James Petras compares military empire building, as practiced after the second world war by the United States and Israel, versus economic empire building by Europe and Japan and now China and India.
He finds that the national economic rent of the first model is negative, while the second model’s results are positive.
Petras includes this thought on the relation between Israel and the U.S.:
Israel is one of the few – if not only – military-driven ‘emerging imperial powers’ and that is part of the reason for the ‘resonance’ between Jewish leaders in Israel and Washington policy-makers. This is the real basis of the often stated and affirmed ‘common interests and values’ between the two ‘countries’. Military-driven imperial powers, like the US and Israel, do not share ‘democratic values’ – as even the most superficial observer of their savage repression of their conquered peoples and nations (Iraq and Palestine) can attest – they share the military route to empire-building.

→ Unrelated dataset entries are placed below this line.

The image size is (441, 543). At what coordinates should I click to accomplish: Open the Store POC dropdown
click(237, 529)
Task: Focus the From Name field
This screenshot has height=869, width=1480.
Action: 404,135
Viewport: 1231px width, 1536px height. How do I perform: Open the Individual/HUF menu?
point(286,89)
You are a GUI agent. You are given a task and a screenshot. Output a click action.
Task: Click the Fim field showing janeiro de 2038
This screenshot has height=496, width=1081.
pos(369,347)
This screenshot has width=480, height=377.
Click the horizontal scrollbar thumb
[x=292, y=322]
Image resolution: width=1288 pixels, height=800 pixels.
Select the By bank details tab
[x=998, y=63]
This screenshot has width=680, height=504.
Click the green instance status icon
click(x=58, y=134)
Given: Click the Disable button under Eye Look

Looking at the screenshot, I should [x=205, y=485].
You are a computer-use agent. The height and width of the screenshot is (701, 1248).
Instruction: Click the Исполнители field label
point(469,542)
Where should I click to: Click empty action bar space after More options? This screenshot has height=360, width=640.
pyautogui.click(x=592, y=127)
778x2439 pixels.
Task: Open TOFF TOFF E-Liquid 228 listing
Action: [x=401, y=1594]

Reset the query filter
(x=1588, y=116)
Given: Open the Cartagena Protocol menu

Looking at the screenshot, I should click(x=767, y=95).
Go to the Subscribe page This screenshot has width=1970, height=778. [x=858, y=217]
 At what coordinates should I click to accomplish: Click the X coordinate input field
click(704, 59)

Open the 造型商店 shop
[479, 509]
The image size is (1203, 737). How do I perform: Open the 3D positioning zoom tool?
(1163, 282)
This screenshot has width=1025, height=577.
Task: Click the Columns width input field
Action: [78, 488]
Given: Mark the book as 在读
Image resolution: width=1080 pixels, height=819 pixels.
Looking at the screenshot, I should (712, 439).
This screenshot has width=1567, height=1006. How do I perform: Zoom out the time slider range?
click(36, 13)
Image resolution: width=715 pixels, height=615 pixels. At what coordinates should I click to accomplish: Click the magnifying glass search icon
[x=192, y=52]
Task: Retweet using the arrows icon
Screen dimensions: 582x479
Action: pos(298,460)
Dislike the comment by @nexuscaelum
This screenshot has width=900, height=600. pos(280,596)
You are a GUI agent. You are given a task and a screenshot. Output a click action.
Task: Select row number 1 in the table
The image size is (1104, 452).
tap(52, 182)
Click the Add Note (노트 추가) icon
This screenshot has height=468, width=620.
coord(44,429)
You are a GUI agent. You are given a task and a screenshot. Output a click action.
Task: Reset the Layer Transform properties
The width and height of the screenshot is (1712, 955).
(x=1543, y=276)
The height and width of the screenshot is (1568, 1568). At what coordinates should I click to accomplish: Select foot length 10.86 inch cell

The thesis of common interest is also reflected in a right wing op-ed in today’s Haaretz. It contrasts the U.S. and Israel with a "pacifistic" Europe.
And indeed there is a common denominator to the European criticism of Israel and the U.S., and this common denominator apparently also stems from the lessons of that war. It is the phenomenon of European pacifism, the desire to avoid the use of any kind of force, to avoid any forceful confrontation even with evil regimes.
…
That is to say, the European sin is not anti-Semitism but rather pacifism, especially when dealing with the Europeans’ attitude toward force on the part of a Western country.
The author explains what he sees as reason for such unrighteous European behavior. The Europeans, in contrast to the U.S. and Israel, lack the will for "national and sovereign existence."
In this sense, there is apparently a deep connection
between the Europeans’ pacifism and the low birth rates on the
continent; both of them indicate a policy of "eat and make merry
because tomorrow we may die;" a deep lack of trust in life in the long
run because the wish to live – which is not merely that of an
individual but rather of the civilization in which he lives – does
indeed demand victims.It requires the effort that is involved in raising children as well
as the effort and the risk involved with waging a war on behalf of the
values of freedom or on behalf of a national and sovereign existence so
that these may be ensured for generations to come.
"These cheese eating surrender monkeys no longer strive for a 1000 year Reich – damned they be."
Lunatic. But it again throws up questions I am mulling over for quite some time.
Is it, as Petras claims, simply the communality of the method of expansion that unites the U.S. and Israel, or is there, as Yair Sheleg asserts, some deeper connection?
And if there is some deeper connection, what is it?